Psicólogo, você sabe como diagnosticar o TDAH da forma certa?

Equipe Eurekka

O Transtorno do Déficit de Atenção e Hiperatividade (TDAH) é uma condição que afeta milhões de pessoas em todo o mundo. Mas como diagnosticar o TDAH da forma certa e garantir o melhor suporte aos pacientes?

Para tirar essa dúvida, no texto de hoje, vamos explicar a jornada do diagnóstico do TDAH. Passando pelos critérios e considerações essenciais, como entender os diferentes tipos de TDAH de acordo com o DSM-5 e discutir as abordagens adequadas para uma avaliação abrangente. 

Então, se você busca melhorar suas habilidades profissionais e entender como um psicólogo deve enfrentar esse desafio, este conteúdo é para você!

Os três tipos de TDAH de acordo com o DSM-5

Antes de nos aprofundarmos no diagnóstico, é crucial entender os três tipos de TDAH de acordo com o DSM-5. Por isso, vamos falar de cada um em separado para você saber diferenciar na hora de diagnosticar o TDAH:

Desatenção predominante

Neste tipo de TDAH, como o próprio nome diz, o indivíduo tem dificuldade em focar nas atividades que realiza. Ele não apresenta sintomas de agitação, mas sempre se mostra desatento com o que acontece ao redor.

Aqui estão algumas condutas que o paciente com TDAH do tipo desatento costuma ter:

  • Falha em prestar atenção a detalhes;
  • Comete erros por descuido em atividades escolares, de trabalho, ou outras;
  • Parece não estar ouvindo quando falam com ele;
  • Não segue instruções e não conclui tarefas ou deveres dentro do prazo, pois esquece;
  • Dificuldade em organizar tarefas e atividades;
  • Evita ou reluta em se envolver em tarefas que demandam esforço mental contínuo;
  • Perde objetos com frequência;;
  • Se distrai fácil com estímulos externos;

Hiperatividade/impulsividade predominante

Aqui, a hiperatividade é o sintoma central, e se manifesta por inquietude, agitação motora e dificuldade em ficar parado. Além disso, há sinais de impulsividade, ou seja, tomada de decisões precipitadas e interrupção frequente de conversas.

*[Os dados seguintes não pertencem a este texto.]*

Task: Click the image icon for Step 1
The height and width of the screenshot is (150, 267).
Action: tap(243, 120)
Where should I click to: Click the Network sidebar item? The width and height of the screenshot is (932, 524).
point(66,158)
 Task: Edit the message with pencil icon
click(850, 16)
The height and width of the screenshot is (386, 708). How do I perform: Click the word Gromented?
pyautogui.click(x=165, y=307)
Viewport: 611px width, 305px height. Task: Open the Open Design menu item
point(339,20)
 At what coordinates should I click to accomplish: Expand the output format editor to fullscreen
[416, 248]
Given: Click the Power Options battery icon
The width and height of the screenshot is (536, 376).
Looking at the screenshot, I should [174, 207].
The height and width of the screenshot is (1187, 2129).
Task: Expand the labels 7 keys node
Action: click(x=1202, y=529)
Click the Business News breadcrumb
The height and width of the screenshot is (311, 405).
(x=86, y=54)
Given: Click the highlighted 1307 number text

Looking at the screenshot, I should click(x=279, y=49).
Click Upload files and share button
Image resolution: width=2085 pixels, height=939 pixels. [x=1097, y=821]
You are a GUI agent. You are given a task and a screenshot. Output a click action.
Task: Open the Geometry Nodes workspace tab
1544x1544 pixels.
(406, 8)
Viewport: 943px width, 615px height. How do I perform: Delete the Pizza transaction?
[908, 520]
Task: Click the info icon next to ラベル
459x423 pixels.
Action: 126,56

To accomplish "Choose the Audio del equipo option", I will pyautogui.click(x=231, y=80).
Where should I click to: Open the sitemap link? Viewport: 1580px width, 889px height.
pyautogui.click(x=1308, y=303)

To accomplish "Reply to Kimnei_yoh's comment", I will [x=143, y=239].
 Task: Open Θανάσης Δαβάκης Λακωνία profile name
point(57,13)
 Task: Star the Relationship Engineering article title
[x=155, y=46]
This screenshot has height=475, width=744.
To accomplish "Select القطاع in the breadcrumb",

Alguns comportamentos são comuns nesse tipo de TDAH, como:

  • Agitação motora excessiva (em adolescentes e adultos, pode se manifestar como inquietação);
  • Dificuldade em permanecer sentado em situações nas quais isso é esperado;
  • Corre em lugares inadequados ou escala objetos inapropriados;
  • Não consegue brincar ou se envolver em atividades de forma tranquila;
  • Costuma responder antes de ouvir a pergunta completa;
  • Tem dificuldade em esperar a sua vez;
  • Interrompe ou se intromete em conversas, jogos ou atividades.

Combinado

O tipo combinado é a junção dos dois tipos que falamos de TDAH, ou seja, vemos sintomas de desatenção, hiperatividade e impulsividade ao mesmo tempo.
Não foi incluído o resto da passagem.